Histórico de compartilhamentos da peça de desinformação

As primeiras postagens com a peça são do dia 8 de fevereiro de 2019. Naquele dia, foi divulgado que o ministro do Supremo e sua mulher, Guiomar Feitosa Mendes, foram citados em procedimento da Receita Federal que apura “possíveis fraudes de corrupção, lavagem de dinheiro, ocultação de patrimônio ou tráfico de influência”.

Na época, Gilmar atribuiu a servidores da Receita “abuso de poder”e pediu investigação a Toffolidecisão que foi acatada. Ainda assim, a postagem no Facebook que inventa ameaça do ministro extrapola limites de figura de linguagem.

O momento de maior circulação da imagem foi em novembro de 2019, logo após a decisão do STF que derrubou a possibilidade de prisão em segunda instância e abriu caminho para a liberdade do ex-presidente Luiz Inácio Lula da Silva. No final de semana logo após o julgamento, diversos protestos contra o Supremo ocorreram no Brasil.

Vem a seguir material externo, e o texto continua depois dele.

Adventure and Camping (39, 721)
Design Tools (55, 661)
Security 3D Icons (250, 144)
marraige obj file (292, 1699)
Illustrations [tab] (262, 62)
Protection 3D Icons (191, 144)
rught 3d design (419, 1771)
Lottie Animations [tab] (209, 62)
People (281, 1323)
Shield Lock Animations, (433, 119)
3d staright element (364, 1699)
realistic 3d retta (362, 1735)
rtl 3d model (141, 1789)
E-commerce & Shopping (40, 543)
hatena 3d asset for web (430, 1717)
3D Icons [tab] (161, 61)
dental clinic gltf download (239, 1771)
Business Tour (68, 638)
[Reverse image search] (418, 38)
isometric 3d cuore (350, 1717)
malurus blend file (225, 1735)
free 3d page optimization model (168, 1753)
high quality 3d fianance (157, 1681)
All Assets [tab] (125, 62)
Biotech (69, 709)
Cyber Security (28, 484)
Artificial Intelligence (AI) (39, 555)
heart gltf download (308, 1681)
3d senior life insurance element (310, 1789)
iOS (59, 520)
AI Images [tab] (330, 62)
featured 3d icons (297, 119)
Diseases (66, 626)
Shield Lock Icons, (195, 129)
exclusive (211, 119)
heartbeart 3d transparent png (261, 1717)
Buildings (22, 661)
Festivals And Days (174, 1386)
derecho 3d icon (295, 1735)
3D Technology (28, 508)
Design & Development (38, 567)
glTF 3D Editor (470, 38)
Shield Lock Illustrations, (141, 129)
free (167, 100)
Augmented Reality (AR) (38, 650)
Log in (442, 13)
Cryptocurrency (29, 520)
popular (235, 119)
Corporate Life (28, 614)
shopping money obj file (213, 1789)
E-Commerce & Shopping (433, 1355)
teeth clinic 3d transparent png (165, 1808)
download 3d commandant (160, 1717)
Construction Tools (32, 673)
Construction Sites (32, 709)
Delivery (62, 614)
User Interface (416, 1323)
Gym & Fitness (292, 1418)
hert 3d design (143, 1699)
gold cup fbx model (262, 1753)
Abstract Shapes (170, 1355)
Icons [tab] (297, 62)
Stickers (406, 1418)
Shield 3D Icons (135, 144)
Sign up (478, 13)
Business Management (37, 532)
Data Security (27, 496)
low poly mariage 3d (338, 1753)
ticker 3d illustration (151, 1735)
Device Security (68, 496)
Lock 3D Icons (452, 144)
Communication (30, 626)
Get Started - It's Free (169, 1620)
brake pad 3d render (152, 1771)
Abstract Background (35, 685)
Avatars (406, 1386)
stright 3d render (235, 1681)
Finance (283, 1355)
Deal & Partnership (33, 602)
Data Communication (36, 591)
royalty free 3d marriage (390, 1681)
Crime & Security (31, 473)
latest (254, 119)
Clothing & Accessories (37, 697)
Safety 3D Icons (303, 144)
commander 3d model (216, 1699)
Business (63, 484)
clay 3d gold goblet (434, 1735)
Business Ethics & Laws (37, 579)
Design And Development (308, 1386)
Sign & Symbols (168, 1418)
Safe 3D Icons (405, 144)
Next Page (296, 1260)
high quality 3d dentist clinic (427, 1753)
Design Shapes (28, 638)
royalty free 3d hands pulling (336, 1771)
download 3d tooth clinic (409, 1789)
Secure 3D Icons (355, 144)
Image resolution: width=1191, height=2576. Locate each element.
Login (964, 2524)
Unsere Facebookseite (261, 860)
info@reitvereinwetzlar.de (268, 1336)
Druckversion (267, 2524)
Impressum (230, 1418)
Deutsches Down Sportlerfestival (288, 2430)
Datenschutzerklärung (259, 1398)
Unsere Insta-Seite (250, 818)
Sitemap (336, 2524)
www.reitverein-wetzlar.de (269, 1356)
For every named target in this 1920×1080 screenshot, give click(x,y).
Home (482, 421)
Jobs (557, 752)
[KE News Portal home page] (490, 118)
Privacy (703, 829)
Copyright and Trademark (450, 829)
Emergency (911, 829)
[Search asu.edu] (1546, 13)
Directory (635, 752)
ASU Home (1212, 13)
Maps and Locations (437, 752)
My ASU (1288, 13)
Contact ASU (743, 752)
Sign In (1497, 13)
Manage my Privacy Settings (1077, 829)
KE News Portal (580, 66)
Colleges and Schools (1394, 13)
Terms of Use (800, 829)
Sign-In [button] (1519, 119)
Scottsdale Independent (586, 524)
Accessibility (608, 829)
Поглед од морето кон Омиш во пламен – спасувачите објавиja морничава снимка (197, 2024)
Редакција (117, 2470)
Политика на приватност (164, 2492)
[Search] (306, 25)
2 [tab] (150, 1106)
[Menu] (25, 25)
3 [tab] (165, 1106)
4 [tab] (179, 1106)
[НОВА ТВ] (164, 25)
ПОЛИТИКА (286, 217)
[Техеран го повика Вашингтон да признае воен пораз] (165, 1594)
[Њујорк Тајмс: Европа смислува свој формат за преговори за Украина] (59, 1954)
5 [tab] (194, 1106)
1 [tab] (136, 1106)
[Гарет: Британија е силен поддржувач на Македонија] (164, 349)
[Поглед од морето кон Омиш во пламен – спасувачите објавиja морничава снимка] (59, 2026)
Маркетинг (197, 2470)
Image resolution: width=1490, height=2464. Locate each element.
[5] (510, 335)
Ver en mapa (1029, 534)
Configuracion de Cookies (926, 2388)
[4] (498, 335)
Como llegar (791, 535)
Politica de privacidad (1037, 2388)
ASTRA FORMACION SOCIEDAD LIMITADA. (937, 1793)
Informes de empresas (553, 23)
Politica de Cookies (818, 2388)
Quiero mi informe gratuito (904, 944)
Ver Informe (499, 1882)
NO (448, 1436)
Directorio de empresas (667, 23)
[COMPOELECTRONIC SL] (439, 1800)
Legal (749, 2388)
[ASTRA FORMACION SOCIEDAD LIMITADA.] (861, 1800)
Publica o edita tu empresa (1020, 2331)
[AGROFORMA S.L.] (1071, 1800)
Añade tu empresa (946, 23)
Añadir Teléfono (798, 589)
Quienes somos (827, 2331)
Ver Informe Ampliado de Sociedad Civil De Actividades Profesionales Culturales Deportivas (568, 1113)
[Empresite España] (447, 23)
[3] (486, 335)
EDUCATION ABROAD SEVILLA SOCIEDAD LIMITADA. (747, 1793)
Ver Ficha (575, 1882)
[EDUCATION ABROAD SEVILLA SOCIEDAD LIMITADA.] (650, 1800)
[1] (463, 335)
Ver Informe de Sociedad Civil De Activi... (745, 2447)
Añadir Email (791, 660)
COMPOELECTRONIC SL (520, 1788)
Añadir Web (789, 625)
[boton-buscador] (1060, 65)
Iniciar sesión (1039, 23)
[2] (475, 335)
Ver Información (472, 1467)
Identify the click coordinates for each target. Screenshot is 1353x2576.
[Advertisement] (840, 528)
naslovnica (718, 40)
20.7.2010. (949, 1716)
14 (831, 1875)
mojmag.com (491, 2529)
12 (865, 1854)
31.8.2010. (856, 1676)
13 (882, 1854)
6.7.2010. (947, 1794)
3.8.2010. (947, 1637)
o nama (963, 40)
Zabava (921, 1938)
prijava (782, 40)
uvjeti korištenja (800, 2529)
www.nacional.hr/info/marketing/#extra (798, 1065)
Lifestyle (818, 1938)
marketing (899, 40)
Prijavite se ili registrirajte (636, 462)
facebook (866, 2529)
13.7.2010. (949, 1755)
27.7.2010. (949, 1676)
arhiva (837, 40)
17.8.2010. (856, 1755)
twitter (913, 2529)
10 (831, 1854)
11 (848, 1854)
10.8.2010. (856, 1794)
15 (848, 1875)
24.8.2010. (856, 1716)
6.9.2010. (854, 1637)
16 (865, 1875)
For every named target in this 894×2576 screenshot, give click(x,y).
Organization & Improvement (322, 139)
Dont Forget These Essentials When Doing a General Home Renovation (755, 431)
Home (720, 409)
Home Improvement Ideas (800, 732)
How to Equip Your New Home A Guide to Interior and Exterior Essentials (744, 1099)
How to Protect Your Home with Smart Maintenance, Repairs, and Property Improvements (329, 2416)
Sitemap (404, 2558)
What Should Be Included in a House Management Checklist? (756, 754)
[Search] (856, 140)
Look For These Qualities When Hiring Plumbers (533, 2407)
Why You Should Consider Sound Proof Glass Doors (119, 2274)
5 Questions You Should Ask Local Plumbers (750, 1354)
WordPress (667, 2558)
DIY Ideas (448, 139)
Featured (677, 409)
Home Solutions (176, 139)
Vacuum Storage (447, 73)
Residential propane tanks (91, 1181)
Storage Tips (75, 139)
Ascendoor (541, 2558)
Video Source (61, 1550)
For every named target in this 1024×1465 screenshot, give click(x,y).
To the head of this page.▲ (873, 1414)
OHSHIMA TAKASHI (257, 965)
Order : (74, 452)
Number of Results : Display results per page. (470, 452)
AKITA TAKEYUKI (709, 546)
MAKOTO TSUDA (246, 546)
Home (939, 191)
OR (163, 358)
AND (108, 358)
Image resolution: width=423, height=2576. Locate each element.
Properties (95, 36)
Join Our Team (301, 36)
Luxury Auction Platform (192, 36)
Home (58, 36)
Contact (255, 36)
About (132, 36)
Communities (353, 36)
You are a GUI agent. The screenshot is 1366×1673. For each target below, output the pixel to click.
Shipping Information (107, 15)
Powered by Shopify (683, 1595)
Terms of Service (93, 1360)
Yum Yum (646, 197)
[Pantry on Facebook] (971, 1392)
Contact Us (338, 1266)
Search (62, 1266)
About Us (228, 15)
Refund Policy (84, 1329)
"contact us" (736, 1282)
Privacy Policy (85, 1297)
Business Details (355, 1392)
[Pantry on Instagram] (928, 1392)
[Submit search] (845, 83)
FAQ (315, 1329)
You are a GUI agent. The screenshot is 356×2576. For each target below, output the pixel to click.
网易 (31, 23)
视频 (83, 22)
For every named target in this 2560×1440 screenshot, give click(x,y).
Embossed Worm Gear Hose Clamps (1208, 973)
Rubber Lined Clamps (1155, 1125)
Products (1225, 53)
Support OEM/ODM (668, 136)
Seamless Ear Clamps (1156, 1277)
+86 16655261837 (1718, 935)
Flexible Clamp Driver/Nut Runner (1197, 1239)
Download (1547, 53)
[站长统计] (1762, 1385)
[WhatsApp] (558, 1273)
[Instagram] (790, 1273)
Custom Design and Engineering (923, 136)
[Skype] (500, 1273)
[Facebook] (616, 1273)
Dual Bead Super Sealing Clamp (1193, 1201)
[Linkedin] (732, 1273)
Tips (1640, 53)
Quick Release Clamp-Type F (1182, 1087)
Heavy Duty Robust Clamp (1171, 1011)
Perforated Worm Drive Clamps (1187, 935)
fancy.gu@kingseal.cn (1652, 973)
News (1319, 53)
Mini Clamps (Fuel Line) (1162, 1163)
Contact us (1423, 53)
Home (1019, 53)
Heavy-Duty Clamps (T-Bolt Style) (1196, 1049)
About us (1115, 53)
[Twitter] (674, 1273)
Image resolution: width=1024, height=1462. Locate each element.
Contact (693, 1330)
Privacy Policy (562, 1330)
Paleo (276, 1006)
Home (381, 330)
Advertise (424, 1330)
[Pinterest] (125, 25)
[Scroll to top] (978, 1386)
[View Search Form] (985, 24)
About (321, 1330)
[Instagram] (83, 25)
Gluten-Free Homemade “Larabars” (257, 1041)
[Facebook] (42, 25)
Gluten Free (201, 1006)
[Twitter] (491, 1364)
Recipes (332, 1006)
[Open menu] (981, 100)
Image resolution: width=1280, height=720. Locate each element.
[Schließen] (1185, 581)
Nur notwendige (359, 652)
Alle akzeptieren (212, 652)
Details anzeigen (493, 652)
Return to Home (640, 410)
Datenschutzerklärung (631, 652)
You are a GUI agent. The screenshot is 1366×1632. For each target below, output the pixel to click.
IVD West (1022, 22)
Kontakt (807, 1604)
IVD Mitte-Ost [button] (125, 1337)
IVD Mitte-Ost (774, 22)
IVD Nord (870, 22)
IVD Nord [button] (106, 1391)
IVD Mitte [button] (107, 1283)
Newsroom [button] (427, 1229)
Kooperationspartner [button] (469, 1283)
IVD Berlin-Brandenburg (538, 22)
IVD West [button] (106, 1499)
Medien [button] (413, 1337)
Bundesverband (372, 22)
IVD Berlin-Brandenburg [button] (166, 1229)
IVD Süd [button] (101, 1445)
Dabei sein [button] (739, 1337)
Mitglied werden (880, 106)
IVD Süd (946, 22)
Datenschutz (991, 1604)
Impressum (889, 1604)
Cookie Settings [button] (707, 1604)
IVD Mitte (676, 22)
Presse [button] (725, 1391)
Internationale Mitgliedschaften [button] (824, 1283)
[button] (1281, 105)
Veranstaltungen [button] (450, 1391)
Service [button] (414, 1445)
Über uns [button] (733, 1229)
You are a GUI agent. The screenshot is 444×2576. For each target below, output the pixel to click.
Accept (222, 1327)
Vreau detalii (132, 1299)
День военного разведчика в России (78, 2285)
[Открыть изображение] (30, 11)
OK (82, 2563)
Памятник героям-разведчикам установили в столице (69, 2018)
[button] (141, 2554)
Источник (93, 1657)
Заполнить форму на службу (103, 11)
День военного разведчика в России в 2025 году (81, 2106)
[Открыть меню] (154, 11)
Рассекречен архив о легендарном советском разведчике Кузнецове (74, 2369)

Estadão Verifica tentou contato com a assessoria de Gilmar, mas não obteve resposta até a publicação desta checagem.

Este boato foi checado por aparecer entre os principais conteúdos suspeitos que circulam no Facebook. O Estadão Verifica tem acesso a uma lista de postagens potencialmente falsas e a dados sobre sua viralização em razão de uma parceria com a rede social. Quando nossas verificações constatam que uma informação é enganosa, o Facebook reduz o alcance de sua circulação. Usuários da rede social e administradores de páginas recebem notificações se tiverem publicado ou compartilhado postagens marcadas como falsas. Um aviso também é enviado a quem quiser postar um conteúdo que tiver sido sinalizado como inverídico anteriormente.

Um pré-requisito para participar da parceria com o Facebook  é obter certificação da International Fact Checking Network (IFCN), o que, no caso do Estadão Verifica, ocorreu em janeiro de 2019. A associação internacional de verificadores de fatos exige das entidades certificadas que assinem um código de princípios e assumam compromissos em cinco áreas:  apartidarismo e imparcialidade; transparência das fontes; transparência do financiamento e organização; transparência da metodologia; e política de correções aberta e honesta. O comprometimento com essas práticas promove mais equilíbrio e precisão no trabalho.